Cette image de profil, comme de nombreux passages du manifeste, fait référence à des éléments de la « culture 4chan », faite de mèmes et d’expressions qui reviennent plus ou moins régulièrement dans les messages qui y sont publiés. L’image de profil est une référence à un épisode de la série Les Simpsons, dans lequel un médecin prononce la phrase « tiens-toi tranquille pendant que je te gaze » – référence par la suite utilisée en ligne par les néonazis.

Le « trolling » comme arme politique

Le manifeste contient aussi le « pavé Navy Seals », un texte régulièrement copié-collé sur ces forums pour se moquer d’un utilisateur jugé trop prétentieux. Plus généralement, plusieurs passages du manifeste semblent faire référence à la culture du « trolling » qui prévaut sur ces forums, un mélange de racisme, de provocation, de moquerie et de détournements.
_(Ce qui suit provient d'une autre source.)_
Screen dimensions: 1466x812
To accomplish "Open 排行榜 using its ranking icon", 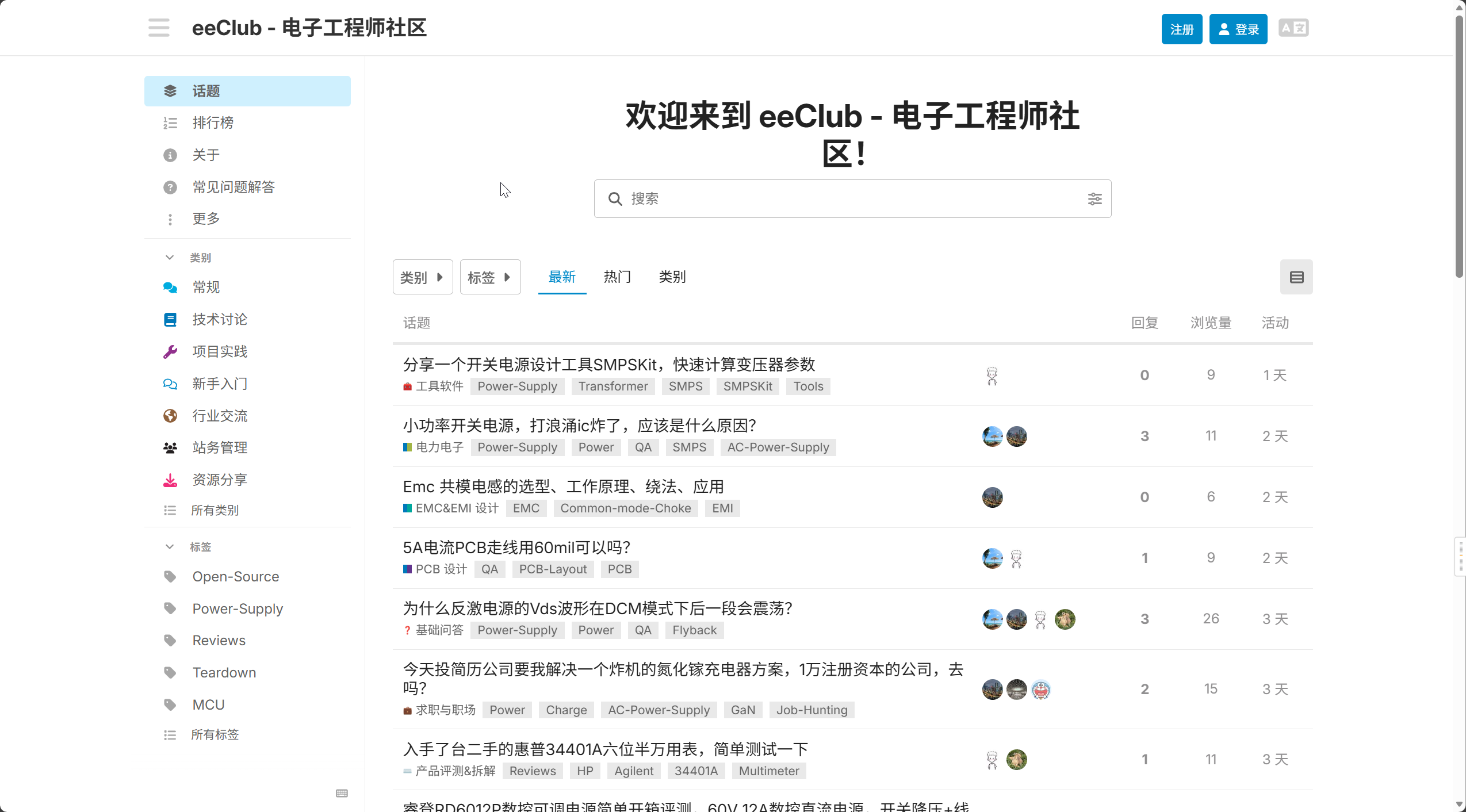I will pyautogui.click(x=170, y=122).
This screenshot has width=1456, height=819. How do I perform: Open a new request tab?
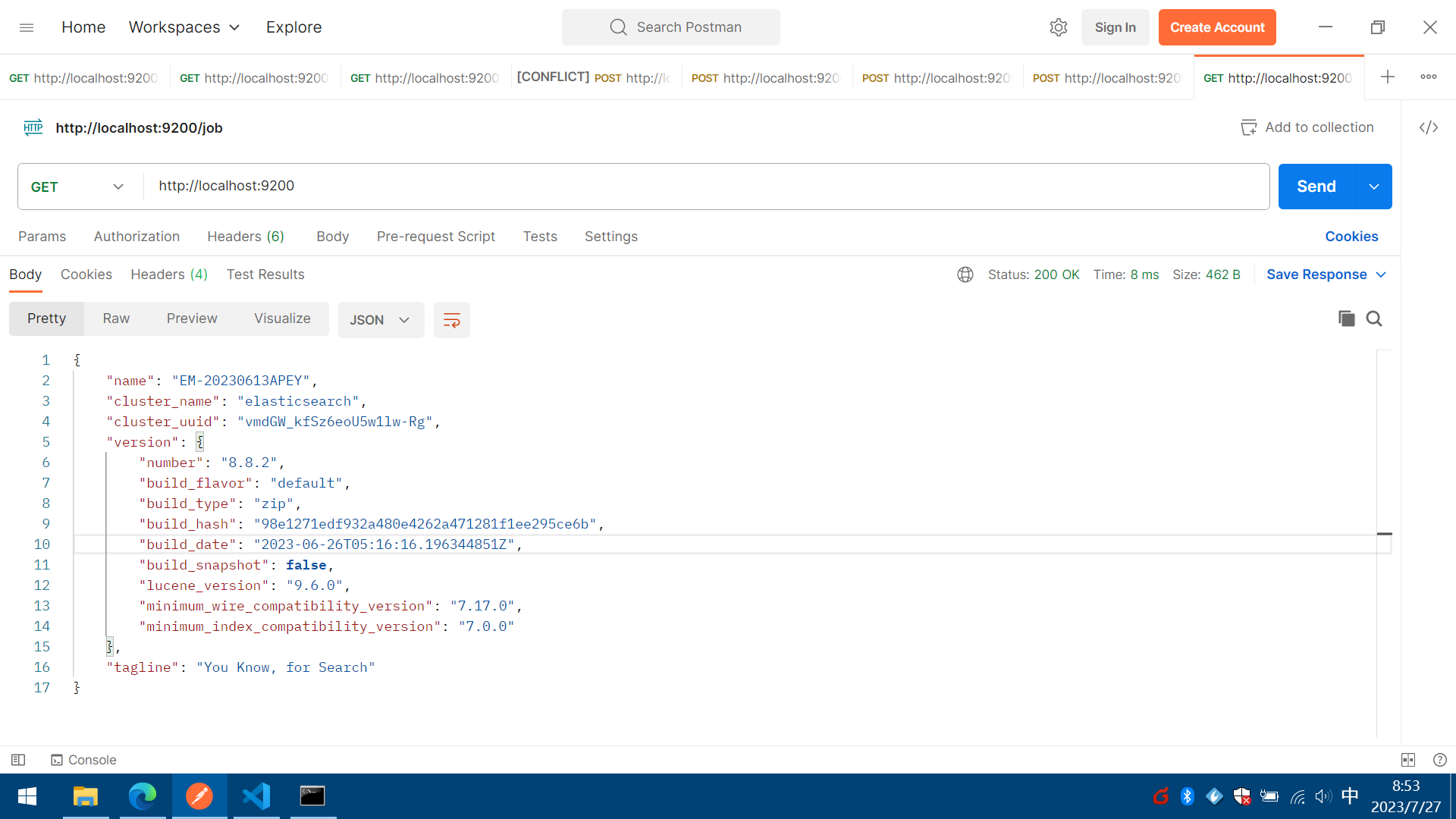(1387, 77)

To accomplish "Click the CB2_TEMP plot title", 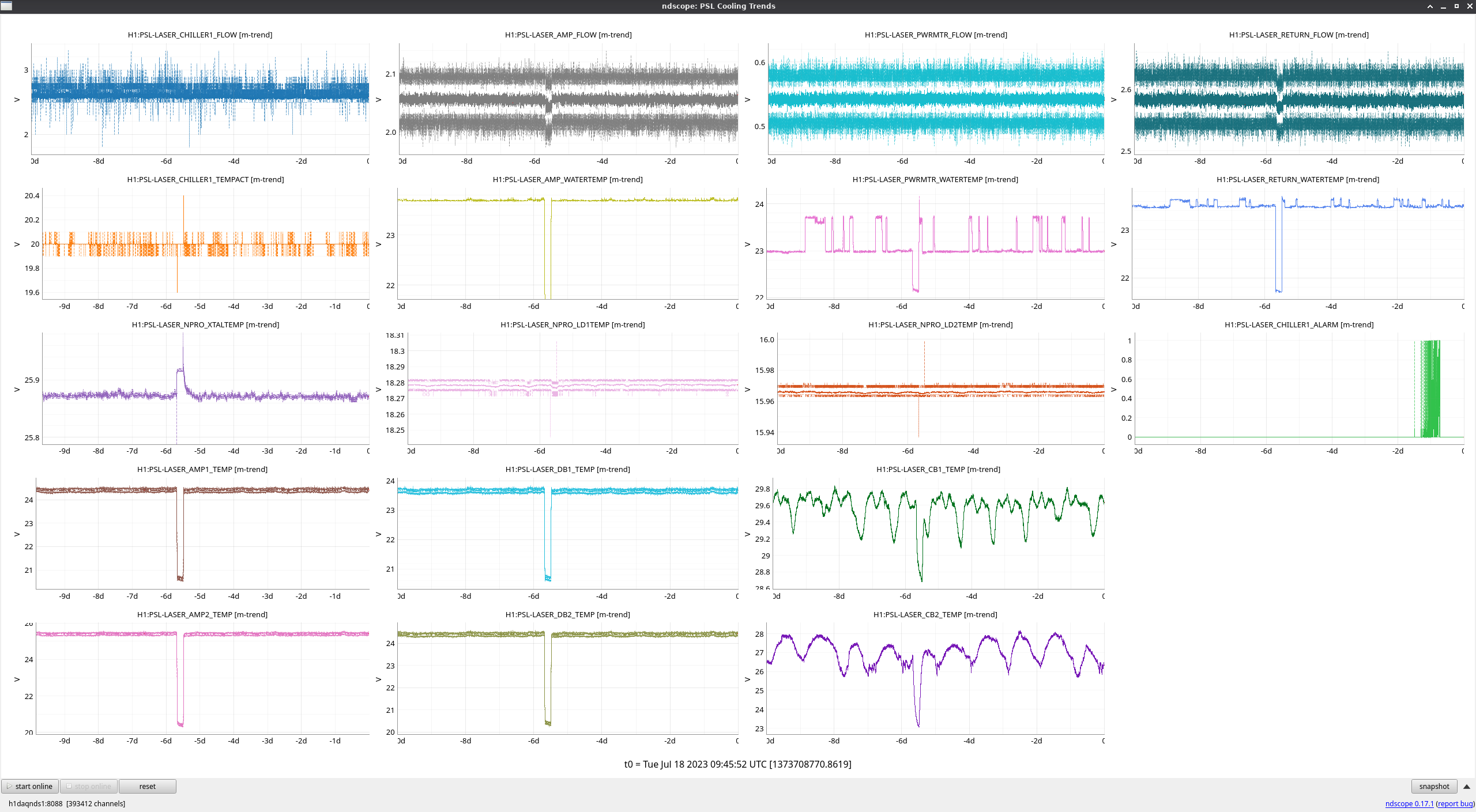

Sur ces plates-formes, l’idéologie extrême est fréquemment enrobée de ce second degré trompeur. Le manifeste ne fait pas exception, et l’auteur y habille son idéologie mortifère d’un vernis ironique. Il utilise le trolling comme une arme politique destinée à faire comprendre aux autres membres de cette mouvance sa proximité avec eux. Certains passages, où il se compare à Nelson Mandela ou dit son admiration pour la Chine communiste, semblent relever de cette culture de la provocation plutôt que de l’affirmation politique.

Dans les images de la tuerie diffusée en direct, le terroriste fait directement allusion à ces éléments de la « culture 4chan ». On entend ainsi, diffusée par une enceinte connectée portée par le tueur, le son d’une vidéo serbe des années 1990, « Remove kebab », populaire auprès de l’extrême droite anglophone.

Le tueur fait aussi référence au très populaire youtubeur PewDiePie. Ce vidéaste, régulièrement accusé de dérapages racistes ou antisémites et qui pourrait perdre sa place de youtubeur le plus populaire au monde face à une chaîne de musique indienne, a récemment fait l’objet d’une campagne de soutien aux relents parfois racistes, incitant les utilisateurs à s’abonner à sa chaîne. Au tout début de la vidéo, l’auteur de l’attentat, qui se filme dans sa voiture, demande à ses spectateurs de « s’abonner à PewDiePie ».